JLL’s 2016 Law Firm Perspective is now available.
Our latest report dives into 40 U.S. markets to reveal historic, current and target square footage per attorney as well as corresponding rents and typical deal terms in each market. This exclusive benchmarking data and analysis provides law firms with a more practical approach to analyze their space and how they can future proof their business.
The report also reveals four national trends we have seen in 2016:
- Wavering business dynamics and slower economic forecasts reinforce the need for law firms to address one of their largest cost structures—real estate.
- There’s great opportunity over the next 24 months for firms to enhance their negotiating leverage, based on growing supply and slowing demand.
- Law firms have been aggressively rightsizing in this cycle—reducing the amount of square footage per attorney by as much as one quarter.
- This reduction in space per attorney is helping firms yield cost savings that are surpassing 20% and enabling a reallocation of capital to newer workspace design favored by the millennial generation.

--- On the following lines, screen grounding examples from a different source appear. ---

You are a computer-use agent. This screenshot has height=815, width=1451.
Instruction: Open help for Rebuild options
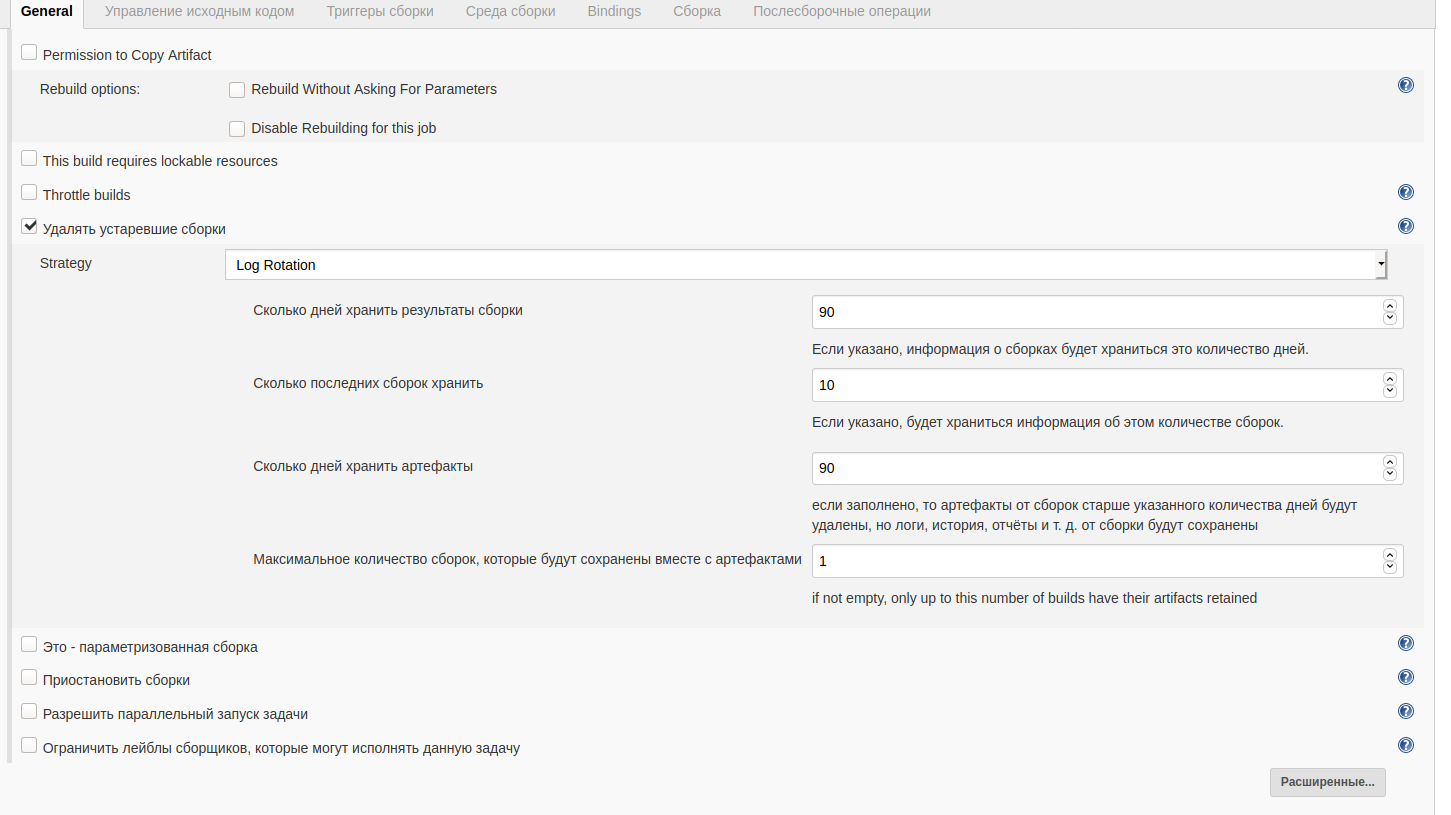pyautogui.click(x=1405, y=85)
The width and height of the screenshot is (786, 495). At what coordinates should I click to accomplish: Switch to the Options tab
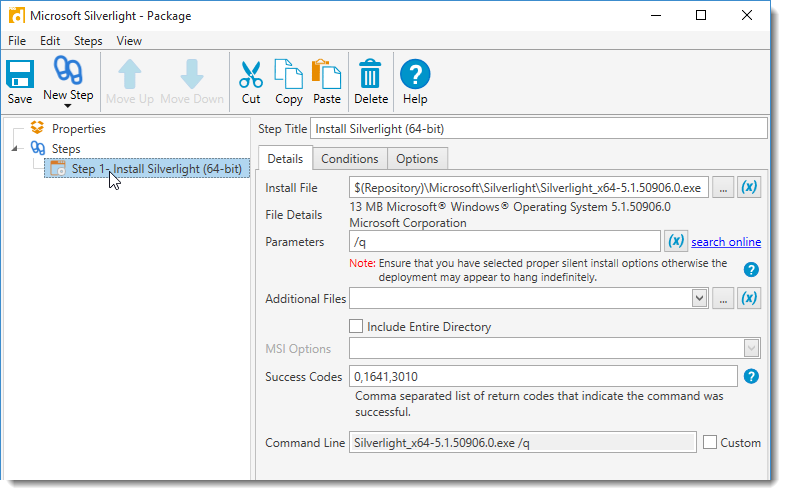click(x=417, y=159)
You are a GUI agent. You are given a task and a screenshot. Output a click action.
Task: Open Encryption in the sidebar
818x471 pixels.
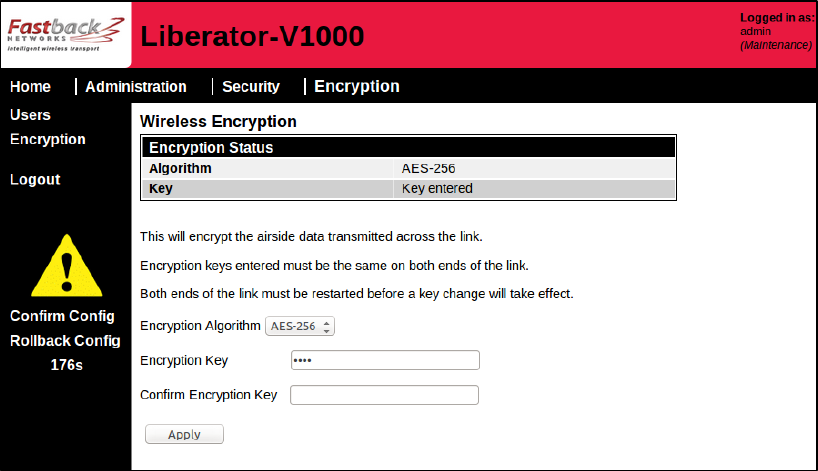48,139
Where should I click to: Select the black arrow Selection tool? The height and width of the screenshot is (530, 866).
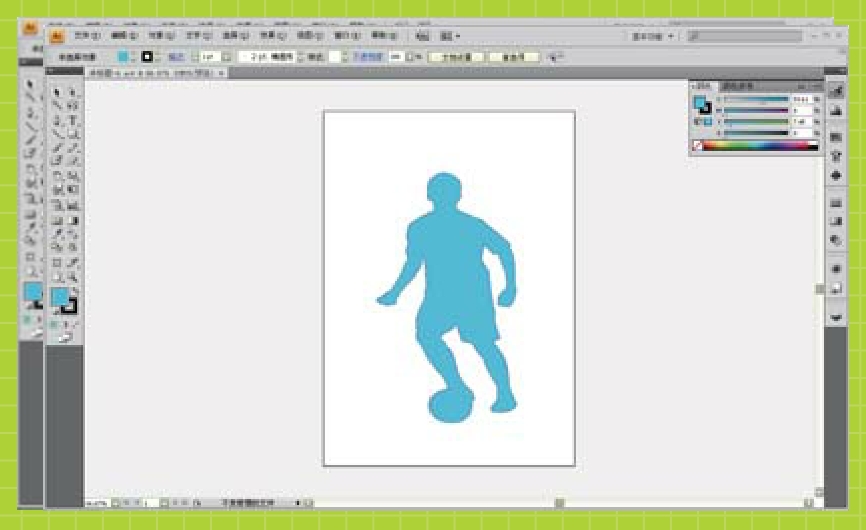tap(57, 91)
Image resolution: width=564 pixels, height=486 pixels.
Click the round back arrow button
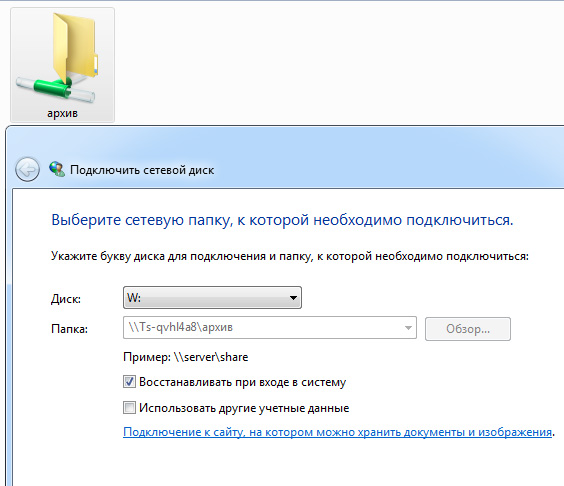tap(27, 169)
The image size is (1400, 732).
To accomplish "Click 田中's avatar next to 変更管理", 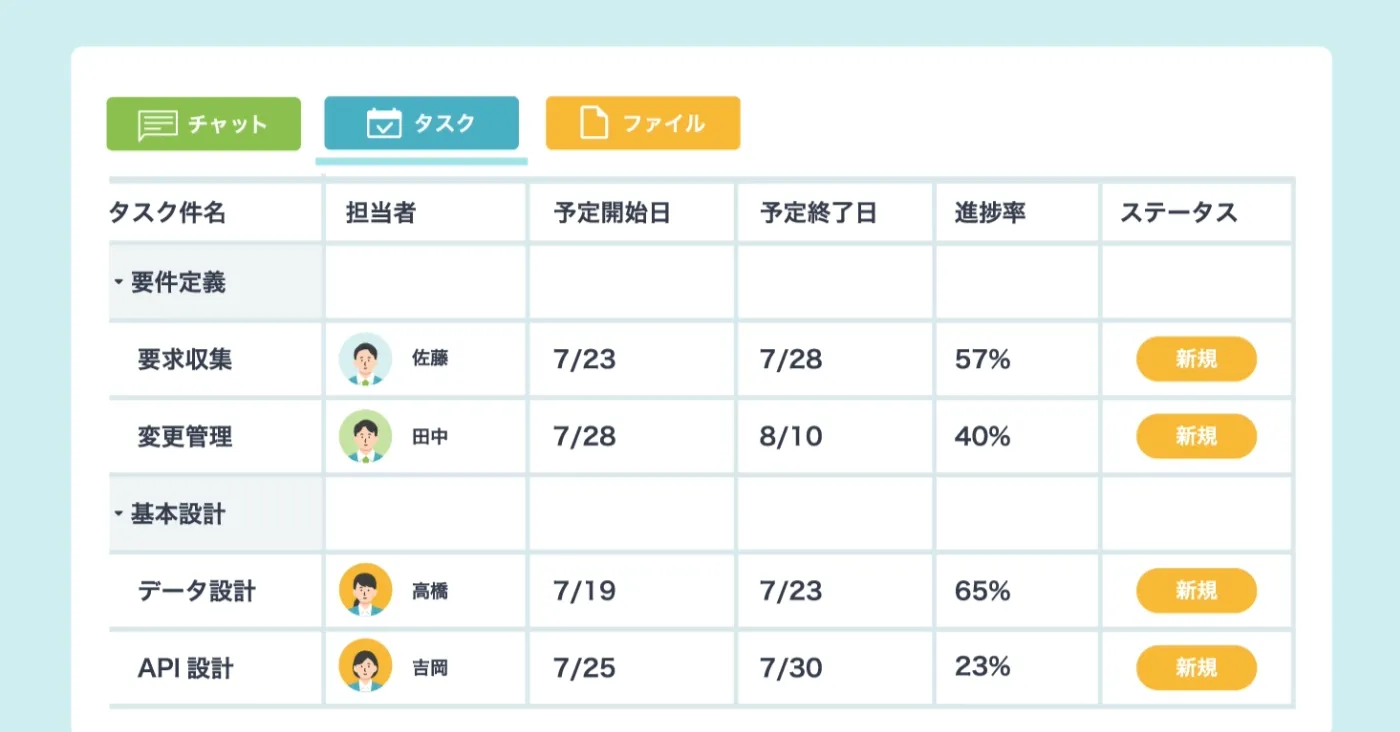I will tap(366, 437).
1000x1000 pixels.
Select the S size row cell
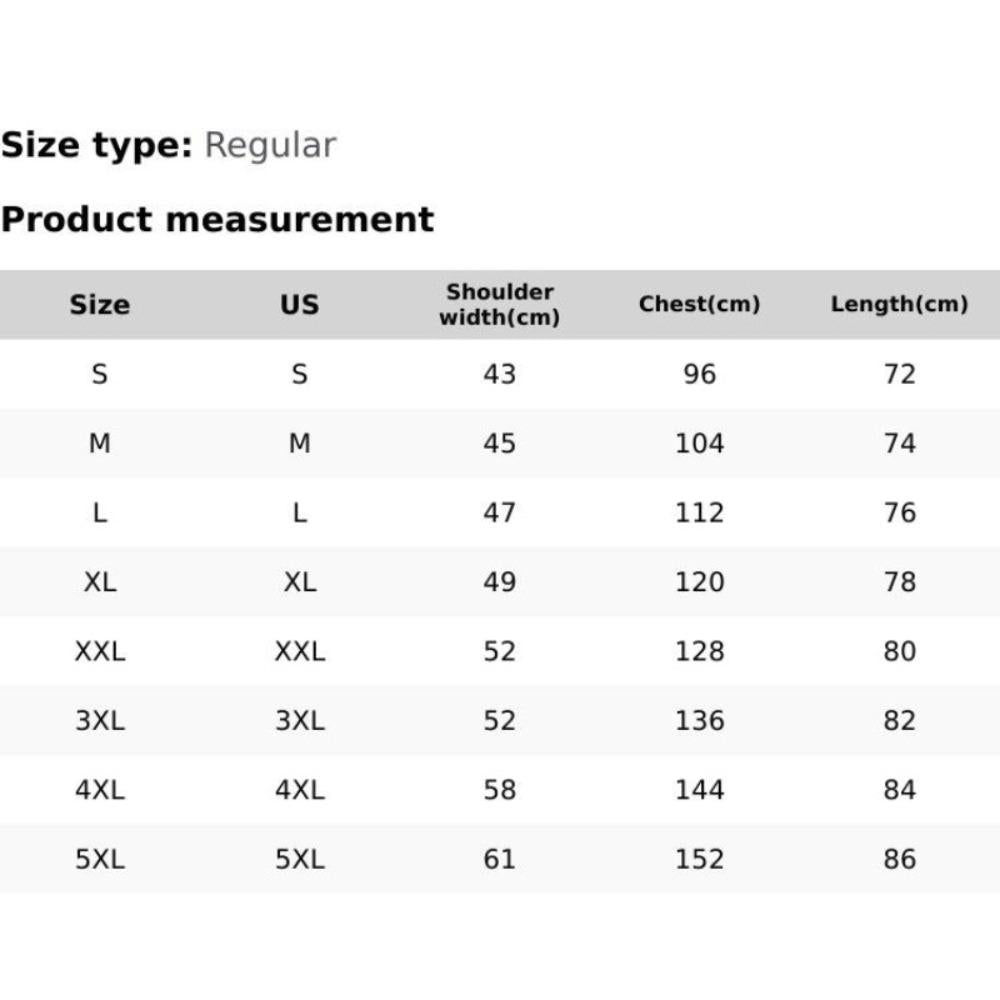coord(99,374)
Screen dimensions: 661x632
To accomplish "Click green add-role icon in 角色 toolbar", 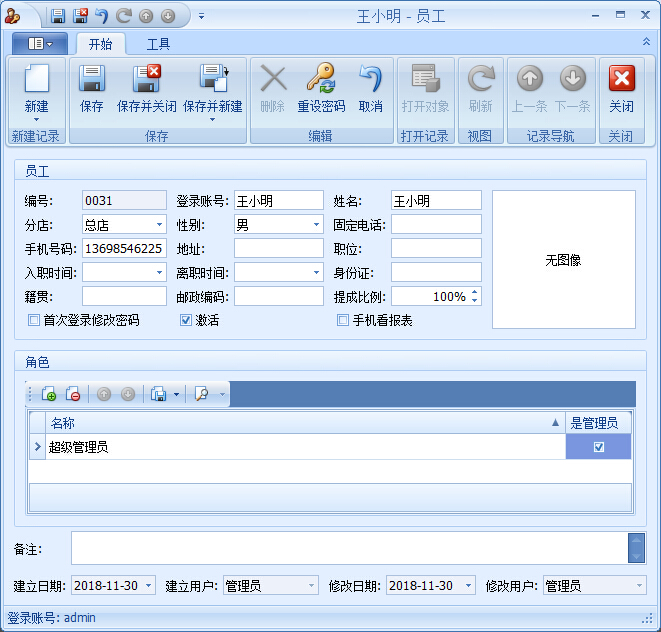I will tap(49, 394).
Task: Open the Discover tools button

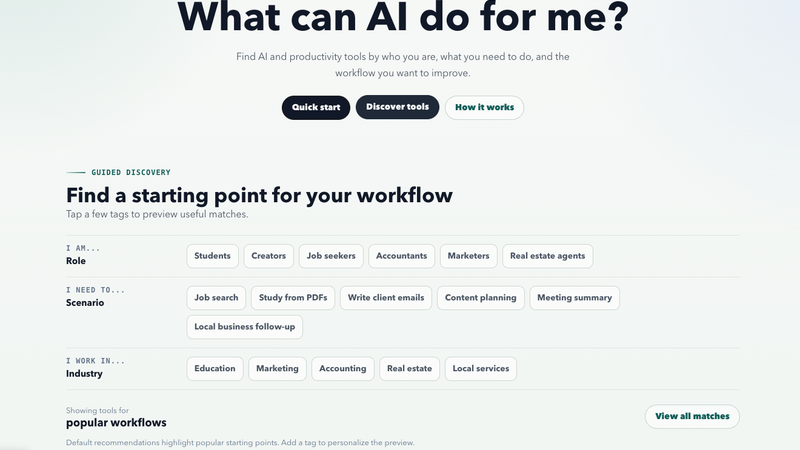Action: tap(397, 107)
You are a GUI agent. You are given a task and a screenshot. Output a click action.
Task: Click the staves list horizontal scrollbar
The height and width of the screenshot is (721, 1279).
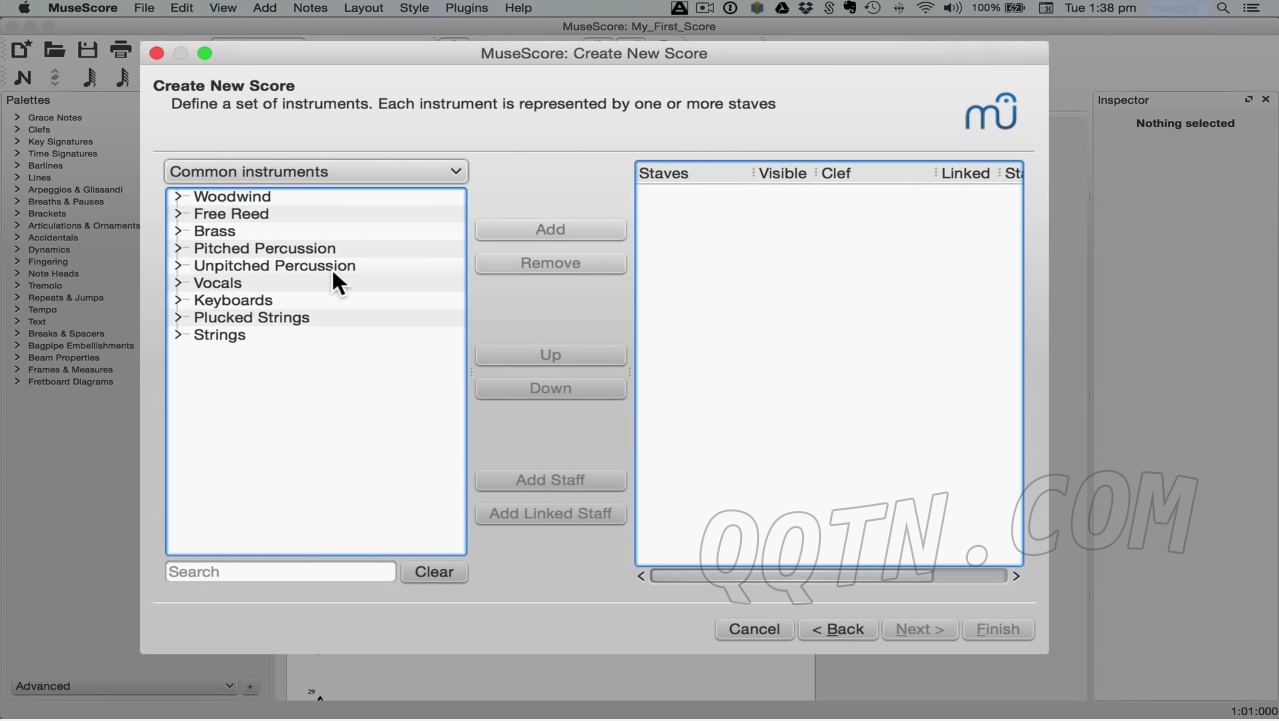828,576
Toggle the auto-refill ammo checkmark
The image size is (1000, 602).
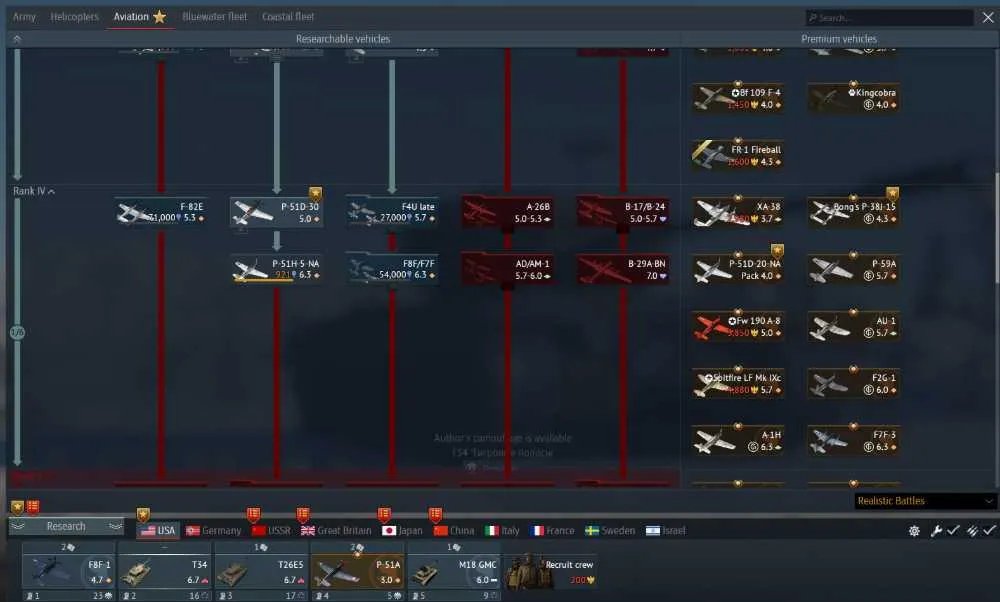pos(989,531)
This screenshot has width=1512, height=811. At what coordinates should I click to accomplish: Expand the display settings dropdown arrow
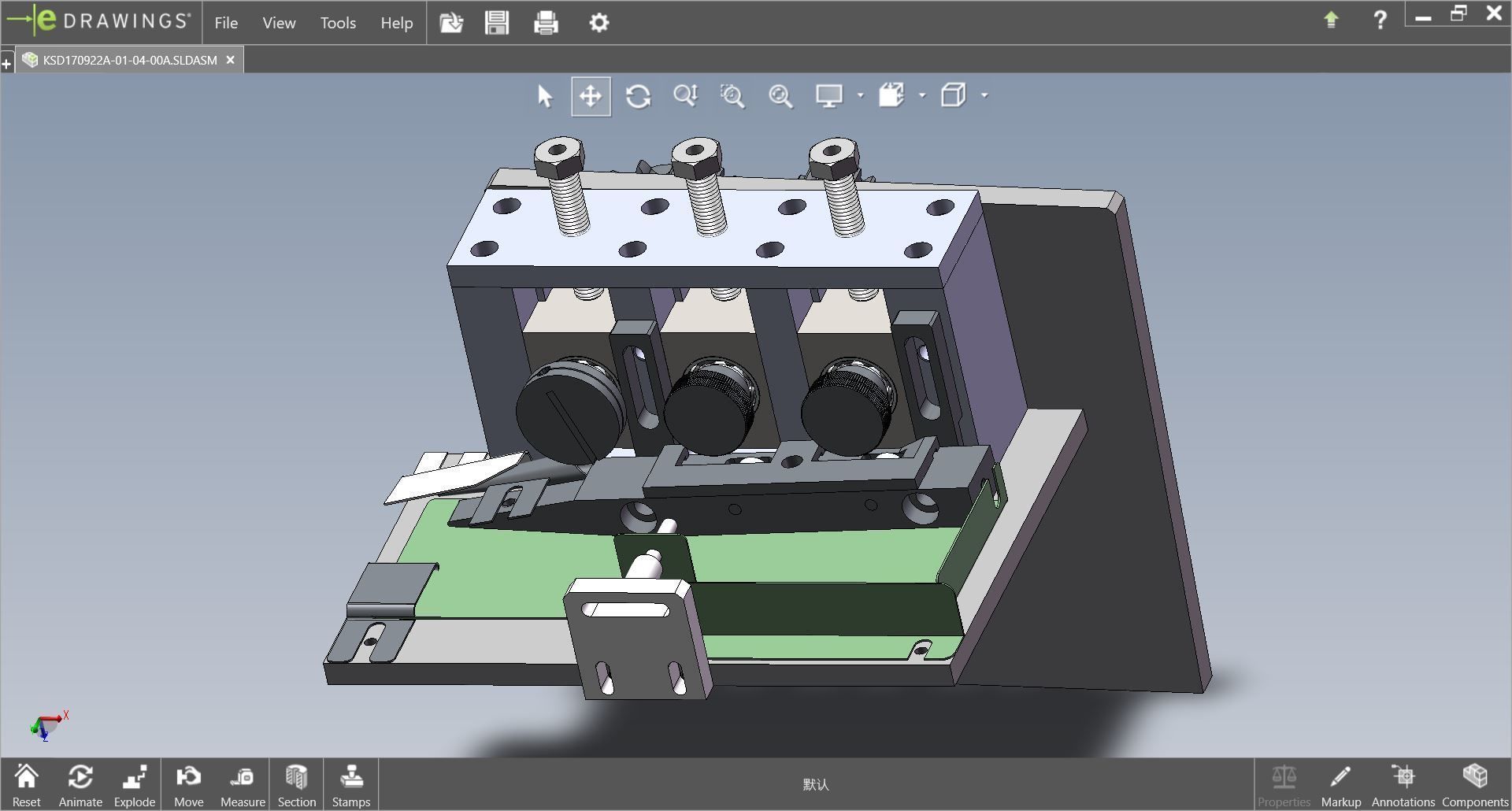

Spotlight perspective on Orange County
Orange County has seen new Class A deliveries add to upward pressure on rents while space utilization is being challenged by rising construction costs. Increased speculative development is also adding new space alternatives in the Airport Area and South County submarkets, which are the most popular locations for law firms. We see landlords remaining in the driver’s seat through at least 2017.